Mechanism of action of MAOi
- MAO inhibition
- Tyramine accumulation
- Release of norepinephrine
- Vasoconstriction and increased blood pressure
How does MAO inhibition by phenelzine contribute to a hypertensive crisis?
Phenelzine inhibits the enzyme monoamine oxidase (MAO), which normally breaks down neurotransmitters and tyramine. When MAO is inhibited, tyramine is not efficiently metabolized and can be absorbed into the bloodstream.
What happens to tyramine in the body when MAO is inhibited?
Tyramine is not broken down efficiently and can accumulate in the bloodstream.
What effect does excessive tyramine have on norepinephrine?

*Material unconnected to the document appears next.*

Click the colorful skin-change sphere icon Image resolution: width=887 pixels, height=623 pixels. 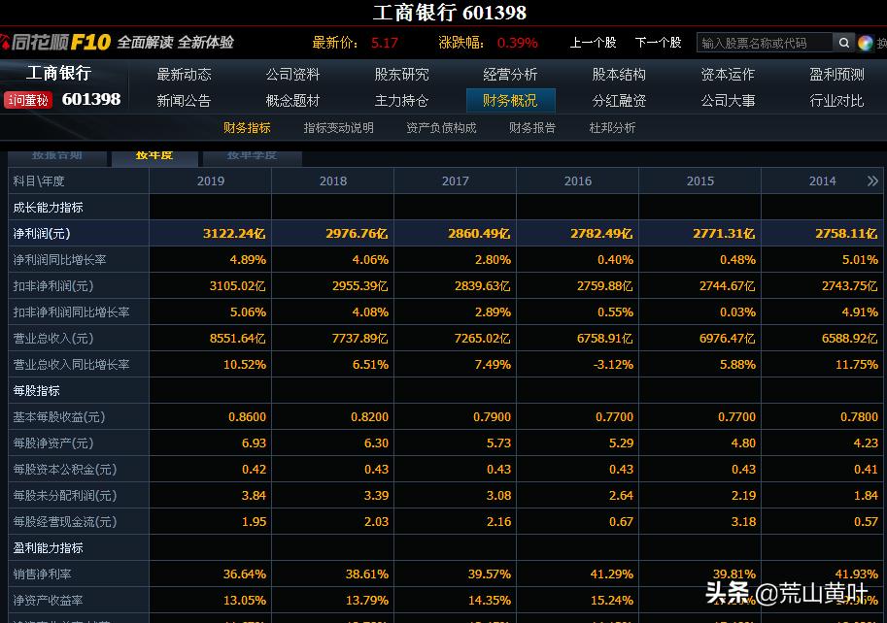coord(866,43)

Excessive tyramine causes the release of large amounts of norepinephrine from nerve terminals.
What are the effects of a sudden surge of norepinephrine in the bloodstream?
The sudden surge of norepinephrine leads to intense vasoconstriction and a rapid, significant increase in blood pressure, resulting in a hypertensive crisis.

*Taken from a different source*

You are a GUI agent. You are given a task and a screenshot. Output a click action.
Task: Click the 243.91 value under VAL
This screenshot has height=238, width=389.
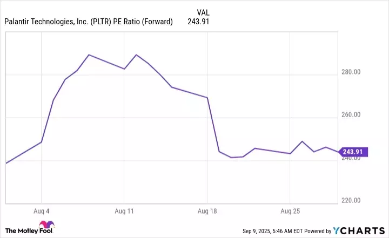198,22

What symptoms might a patient experience during a hypertensive crisis caused by MAOIs?
The patient might experience severe headache and elevated blood pressure, such as 200/100 mmHg, after consuming tyramine-rich foods or beverages.
Why have monoamine oxidase inhibitors (MAOIs) fallen out of favor as antidepressants?

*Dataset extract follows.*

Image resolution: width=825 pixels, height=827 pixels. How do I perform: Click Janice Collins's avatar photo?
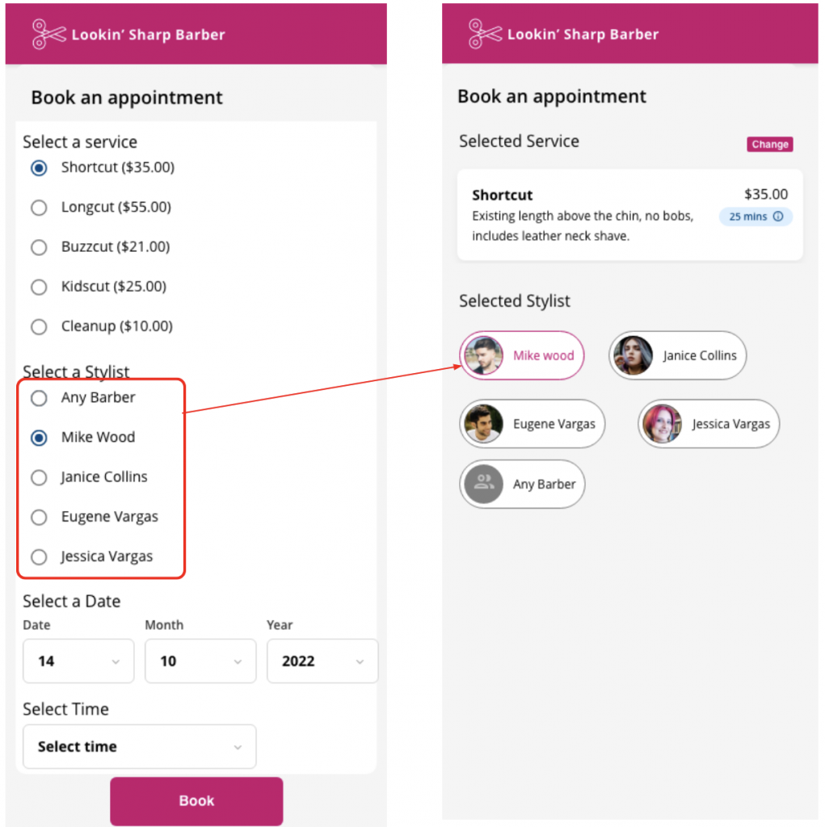633,355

MAOIs have fallen out of favor due to their adverse effects and interactions with certain foods and drugs.
What is the role of monoamine oxidase (MAO) enzymes?
MAO enzymes are responsible for the metabolism of monoamines, which are neurotransmitters located mostly in the CNS, with type A also found in the gut.
What are the two types of MAO enzymes, and what do they metabolize?
Type A metabolizes norepinephrine (NE), serotonin (5-HT), and tyramine, while Type B metabolizes dopamine
What is the specific role of MAO-A in neurotransmitter metabolism?
MAO-A is responsible for the metabolism of NE and 5-HT after they are reuptaken by their respective transporters (NET/SERT) into the nerve terminal.
How does inhibition of MAO enzymes in the brain produce the desired clinical effect?
Inhibition of MAO enzymes leads to the accumulation of monoamine neurotransmitters in the presynaptic neuron, increasing stores for release when the nerve is stimulated.
What are the types of MAO inhibitors, and what do they inhibit?
MAO inhibitors can be irreversible inhibitors of both type A and type B, or reversible inhibitors of type A only.
Why have tricyclic antidepressants (TCAs) like imipramine and amitriptyline fallen out of favor?
TCAs have fallen out of favor due to poorer tolerability compared to newer agents and their potential lethality in overdose.
In what situations are TCAs currently used?
TCAs are used primarily in cases of depression unresponsive to SSRIs or when sedation/analgesia is also required.
What are the multiple effects of TCAs due to their interactions with various receptors?
TCAs are considered promiscuous molecules with effects including:
-Antagonism at alpha1 adrenoceptors (causing hypotension)
-Antagonism at histamine (H1) receptors (causing sedation, increased appetite, and weight gain)
-Antagonism at muscarinic receptors (causing dry mouth and urinary retention)
-Blockage of voltage-gated sodium channels in the heart (responsible for lethality in overdose)
How do TCAs increase neurotransmitter levels?
TCAs inhibit the reuptake of monoamine neurotransmitters by blocking norepinephrine transporters (NET) and, in some cases, serotonin transporters (SERT).
What are some common adverse effects of TCAs due to their receptor antagonism?
Adverse effects include hypotension (from alpha1 adrenoceptor antagonism), sedation and weight gain (from histamine receptor antagonism), dry mouth and urinary retention (from muscarinic receptor antagonism), and increased risk of cardiac issues (from sodium channel blockage).
What are some anticholinergic side effects associated with tricyclic antidepressants (TCAs)?
Anticholinergic side effects include urinary retention, blurred vision, dry mouth, constipation, and tachycardia.
What rhyme can help memorize anticholinergic effects of TCAs?
The rhyme is: “blind as a bat (loss of accommodation), mad as a hatter (confusion), red as a beet (flushing), hot as a hare (atropine fever), dry as a bone (blocking sweating).”